Num incidente particularmente dramático, um trabalhador congolês frustrado apoderou-se de uma escavadora e utilizou-a para demolir vários camiões pertencentes a uma empresa mineira chinesa. O incidente, que foi registado em vídeo, circulou amplamente nas redes sociais, expondo o profundo ressentimento dos trabalhadores locais contra as empresas mineiras estrangeiras. 

Os confrontos entre mineiros congoleses e supervisores chineses tornaram-se comuns, com vários vídeos amadores a mostrarem confrontos violentos. O governo, fortemente dependente do investimento chinês, tem ignorado em grande medida estes incidentes, deixando os mineiros com poucos recursos contra os maus-tratos. 

O preço oculto da cadeia de abastecimento global 

Apesar da crescente sensibilização para as violações dos direitos humanos no sector do cobalto do Congo, o mineral continua a entrar nas cadeias de abastecimento globais das principais empresas de tecnologia e de companhias de veículos eléctricos. 

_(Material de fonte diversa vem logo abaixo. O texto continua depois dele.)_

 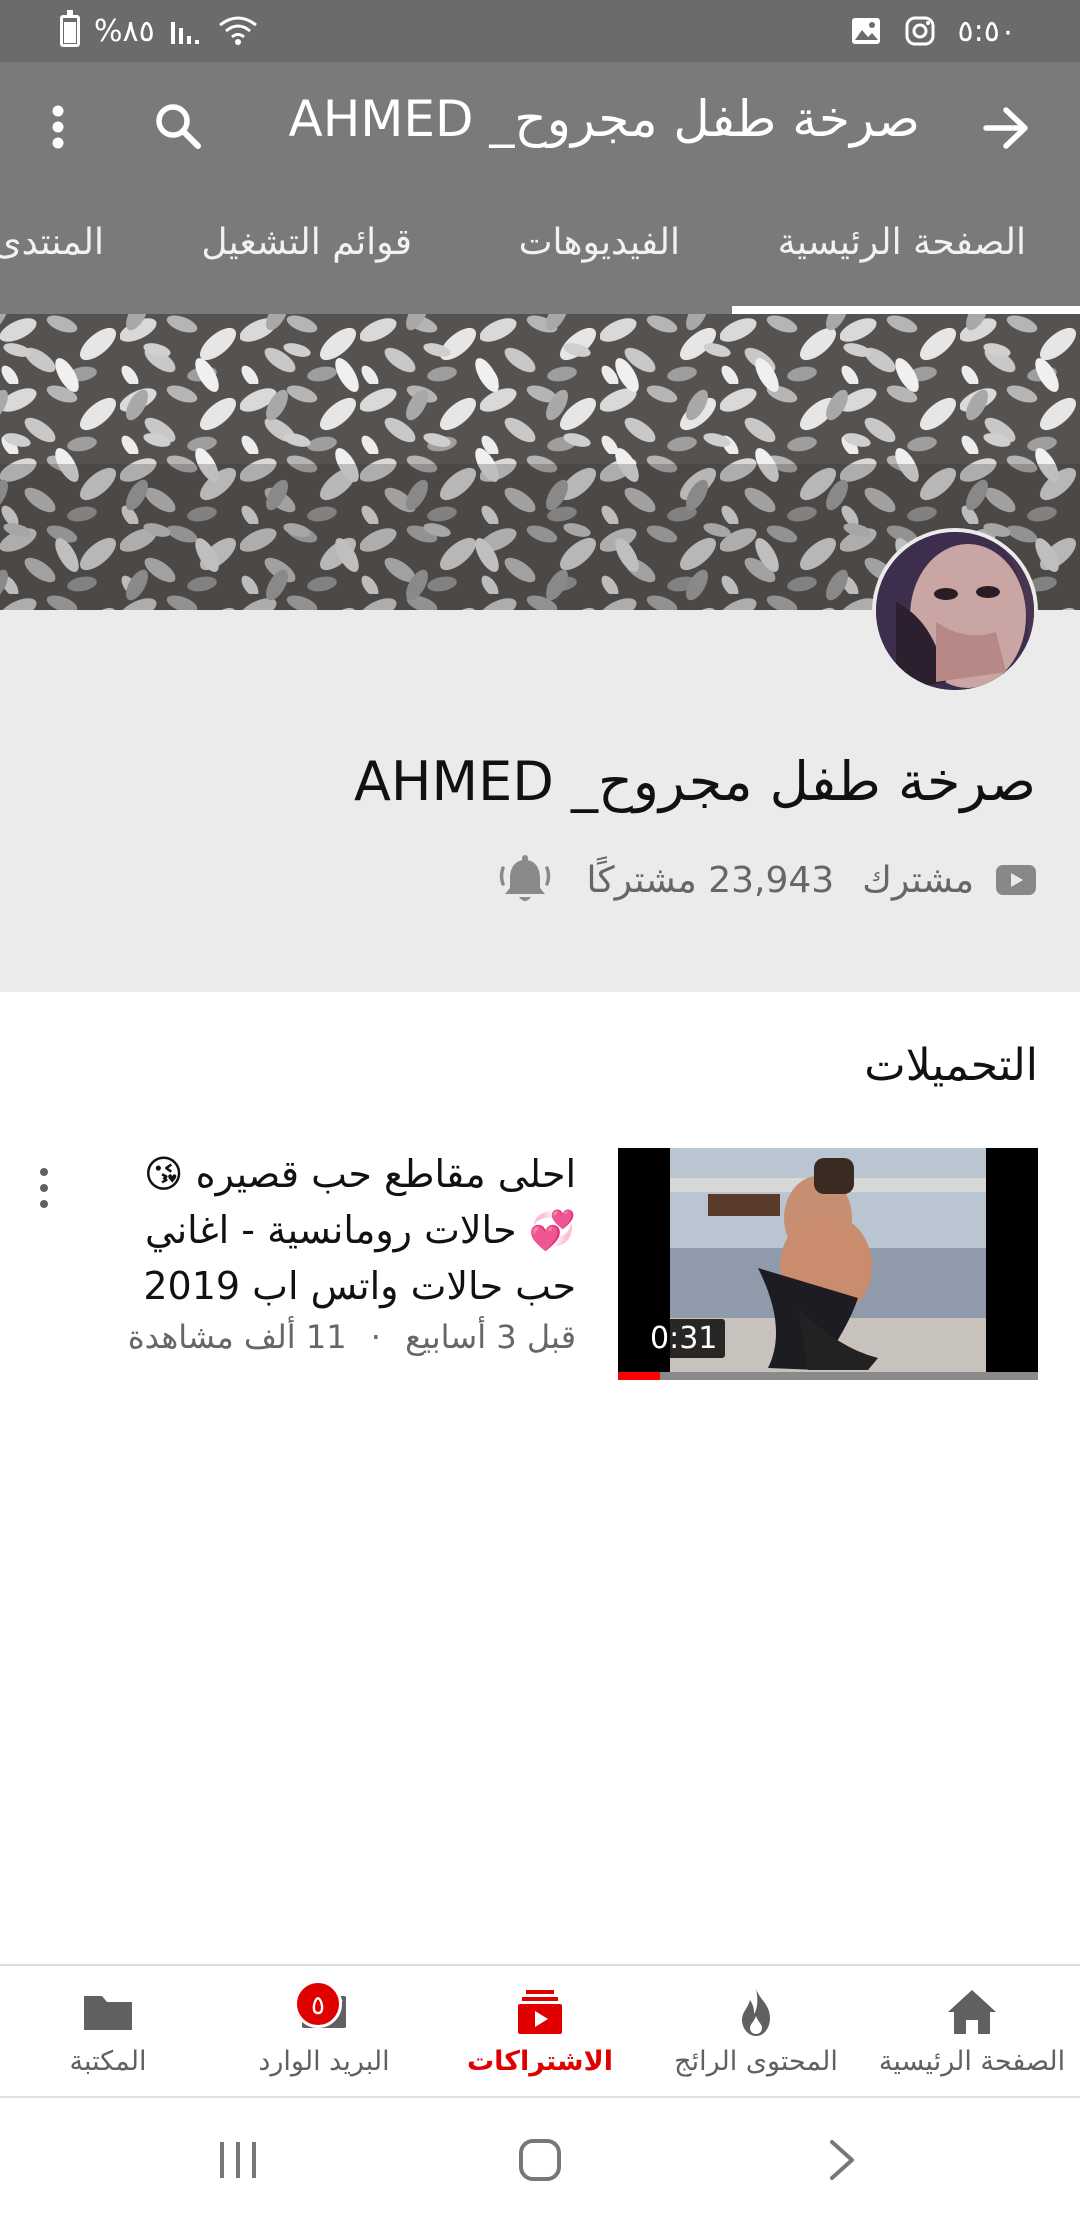 I want to click on search-icon, so click(x=178, y=126).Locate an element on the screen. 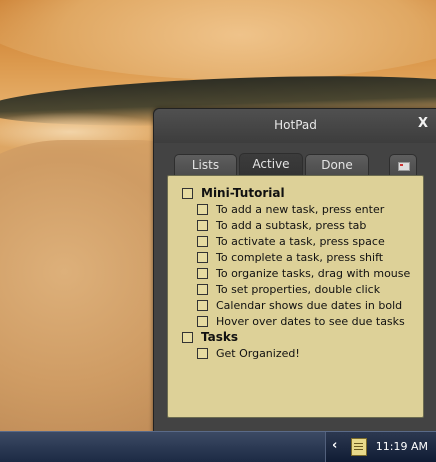 This screenshot has width=436, height=462. task-label: To complete a task, press shift is located at coordinates (300, 257).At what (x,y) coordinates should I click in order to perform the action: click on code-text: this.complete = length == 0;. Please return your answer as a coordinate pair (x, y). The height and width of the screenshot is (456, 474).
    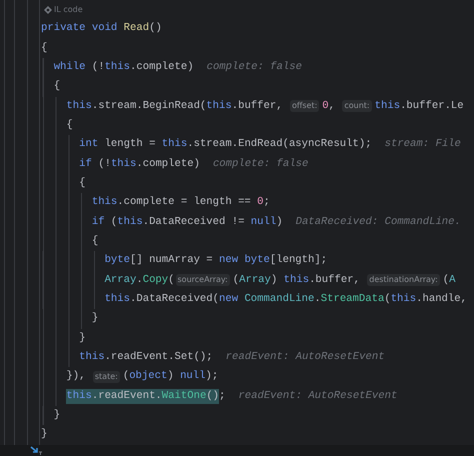
    Looking at the image, I should click on (181, 202).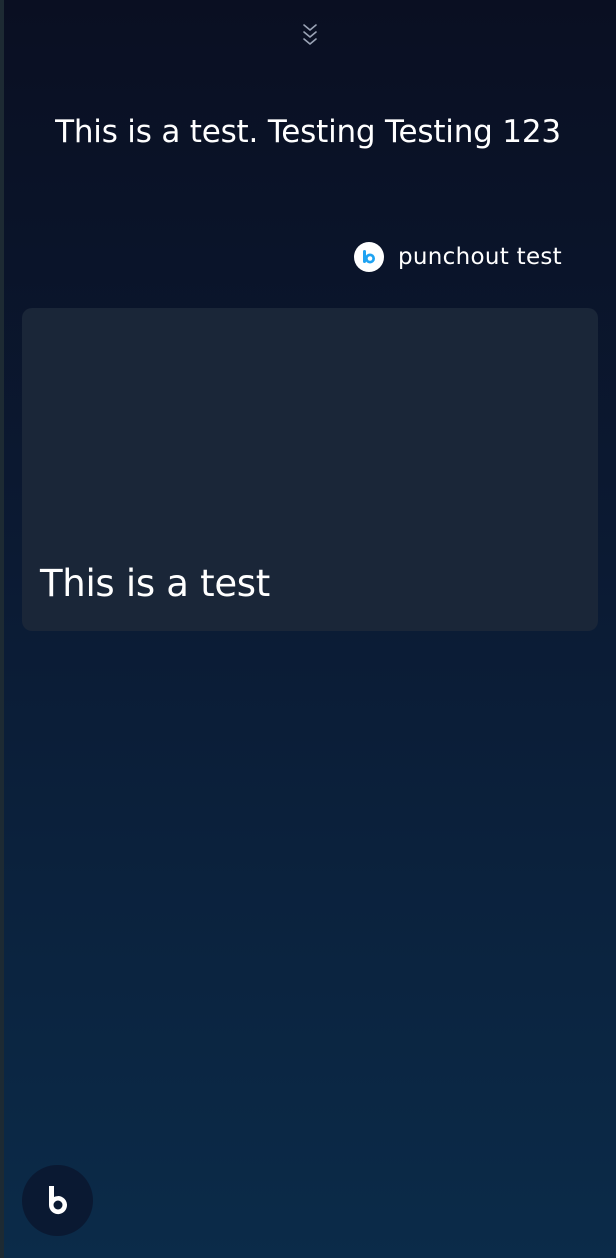 This screenshot has height=1258, width=616. I want to click on chevron-double-down-icon, so click(310, 37).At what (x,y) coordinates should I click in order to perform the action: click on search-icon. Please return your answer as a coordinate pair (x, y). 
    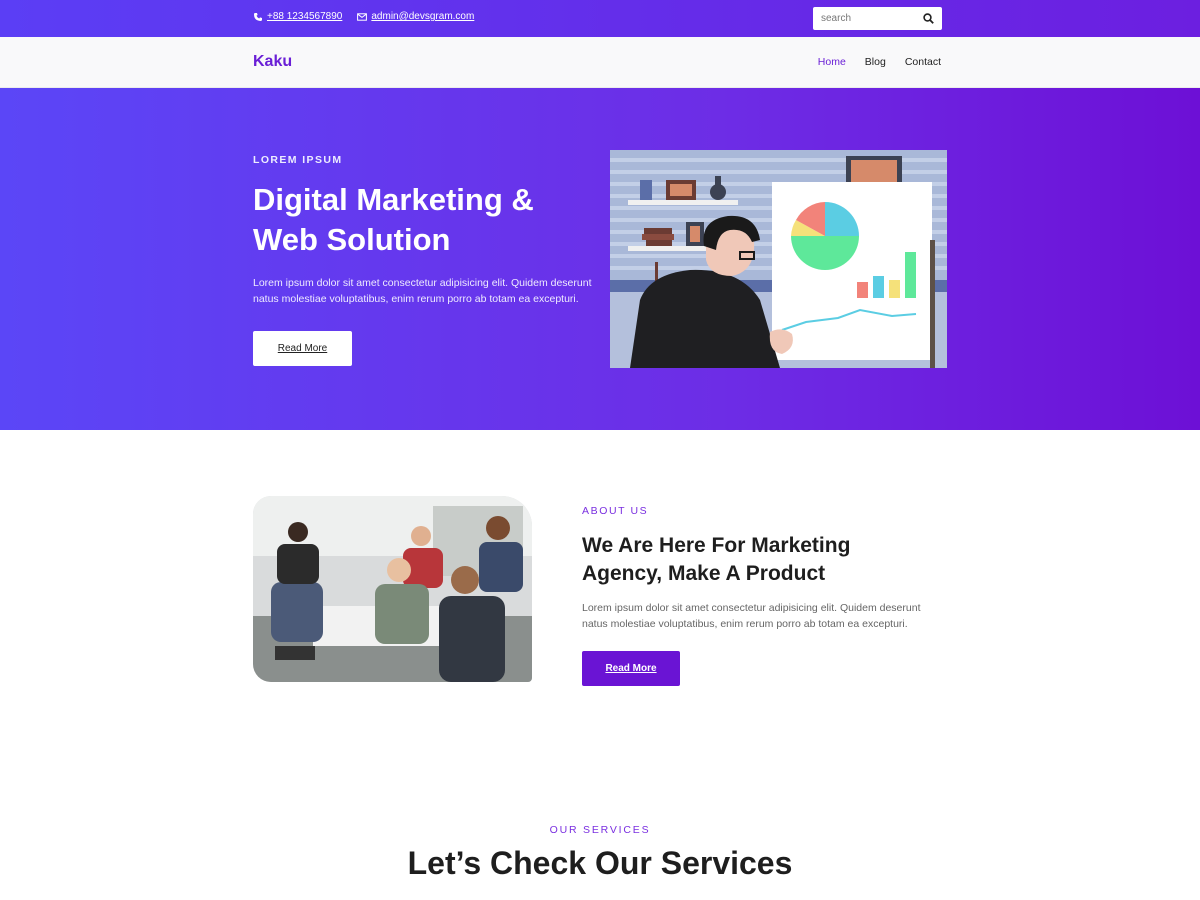
    Looking at the image, I should click on (928, 18).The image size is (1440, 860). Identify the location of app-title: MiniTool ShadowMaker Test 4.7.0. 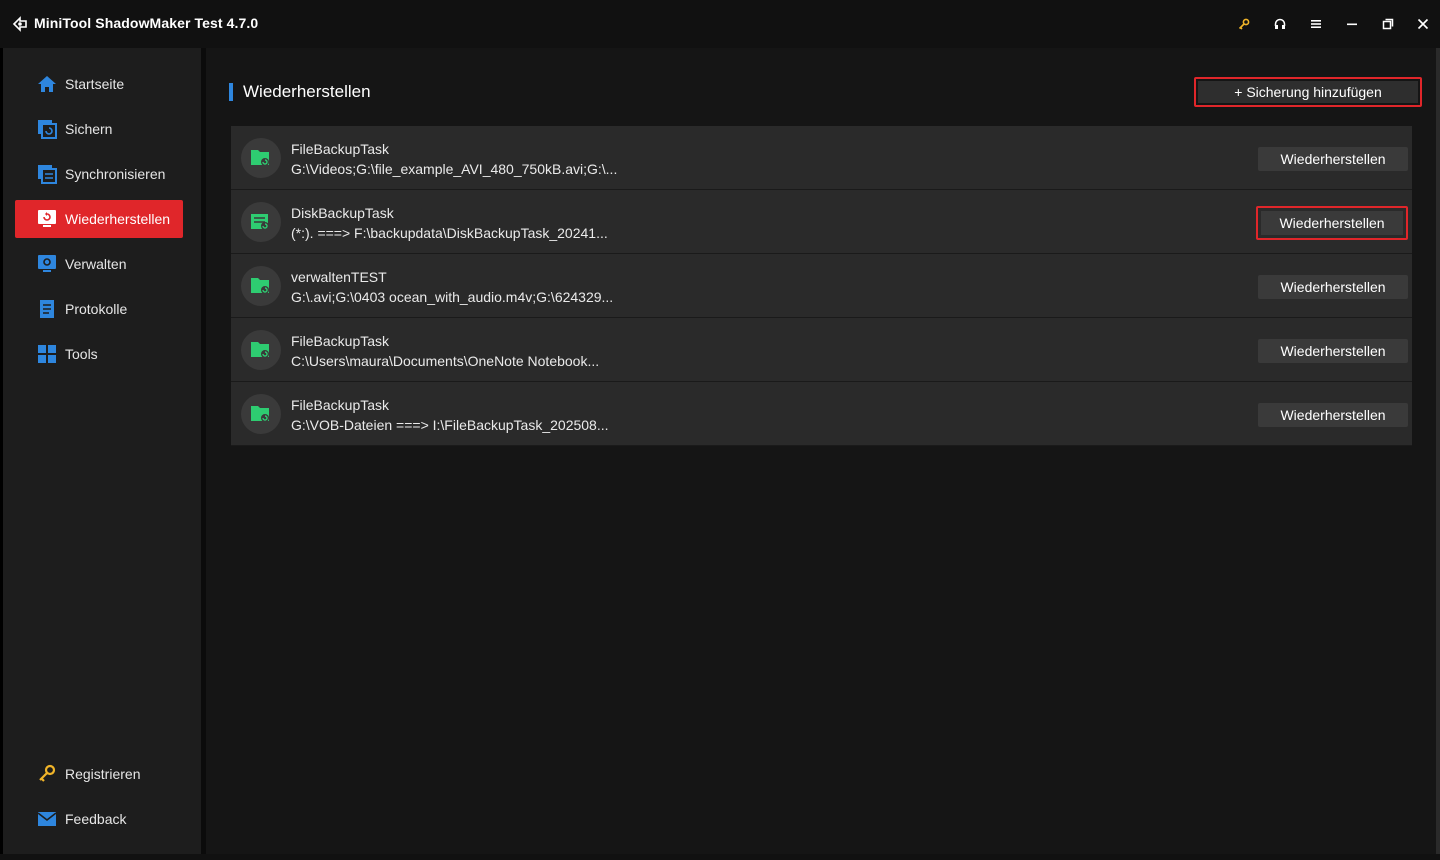
(146, 23).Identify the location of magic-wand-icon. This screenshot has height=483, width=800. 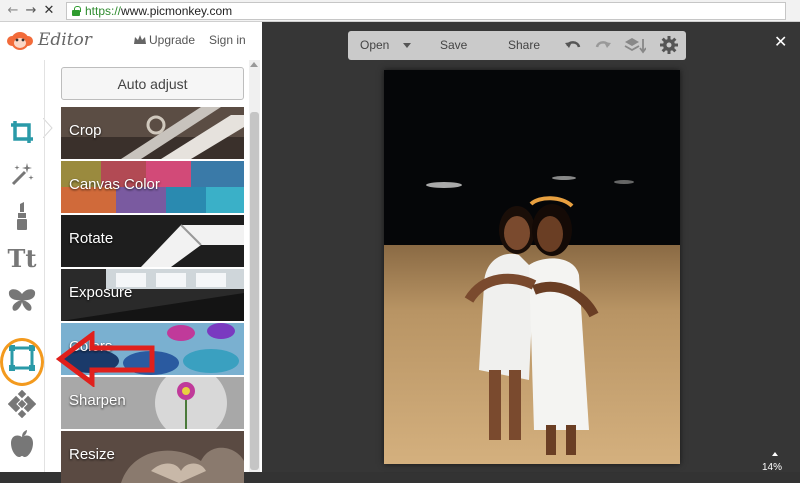
(22, 174).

Em dezembro de 2024, o governo congolês apresentou queixas-crime contra as filiais da Apple em França e na Bélgica, alegando que o gigante da tecnologia estava a utilizar minerais de conflito provenientes da República do Congo. A Apple negou as alegações, afirmando que exige que os fornecedores adiram a políticas rigorosas de fornecimento ético. 

No entanto, grupos de defesa argumentam que as empresas devem fazer muito mais para garantir que o cobalto seja extraído de forma responsável. O recente relatório da Amnistia Internacional, Recharge for Rights, criticou os principais fabricantes de veículos eléctricos por não abordarem as violações dos direitos humanos nas suas cadeias de abastecimento. “A transição para a energia verde não pode ser feita à custa de vidas humanas”, afirma o relatório. 

Um futuro em equilíbrio 

Enquanto o mundo corre para um futuro eléctrico, a população da República do Congo continua presa num ciclo de violência, exploração e exposição a substâncias tóxicas. Para os mineiros artesanais em locais como Kambove, o cobalto debaixo dos seus pés é simultaneamente uma fonte de sobrevivência e uma ameaça sempre presente. 

“Se não se mina, não se come”, disse Mama Nicole, uma jovem mãe cujo filho, Deomba, morreu numa derrocada de uma mina quando tinha apenas treze anos de idade.  

Por enquanto, o brilho do cobalto continua a ser mais intenso nas mãos daqueles que o utilizam – gigantes da tecnologia, fabricantes de automóveis e consumidores de todo o mundo. Mas nas minas do Congo, onde os corpos são enterrados sob o peso da terra e o peso de uma indústria global, o seu brilho é ofuscado pelo sangue, poeira e tristeza. 

Michael Davie – Realizador

Com mais de 60 filmes no seu currículo, o trabalho de Michael Davie é exibido regularmente na National Geographic, Disney+, Netflix, CNN, ABC e OWN. O seu trabalho inclui os filmes “War Child” e “Gorilla Murders”, vencedores de um Emmy, e o documentário “The Choir”, que recebeu o prémio AFI de Melhor Realizador.

Em 2021, Davie passou seis semanas a trabalhar num noticiário televisivo e num programa de actualidades para a ABC Australia intitulado “Blood Cobalt”. Viajou para a RDC com uma pequena equipa de filmagem e foi exposto pela primeira vez às complexidades políticas, à corrupção generalizada e às dificuldades humanas que assolam a exploração mineira de cobalto. As suas reportagens desencadearam uma forte ambição de regressar ao Congo para realizar um documentário de longa-metragem que explorasse plenamente o verdadeiro custo humano do avanço do nosso planeta em direção a um futuro de energia verde.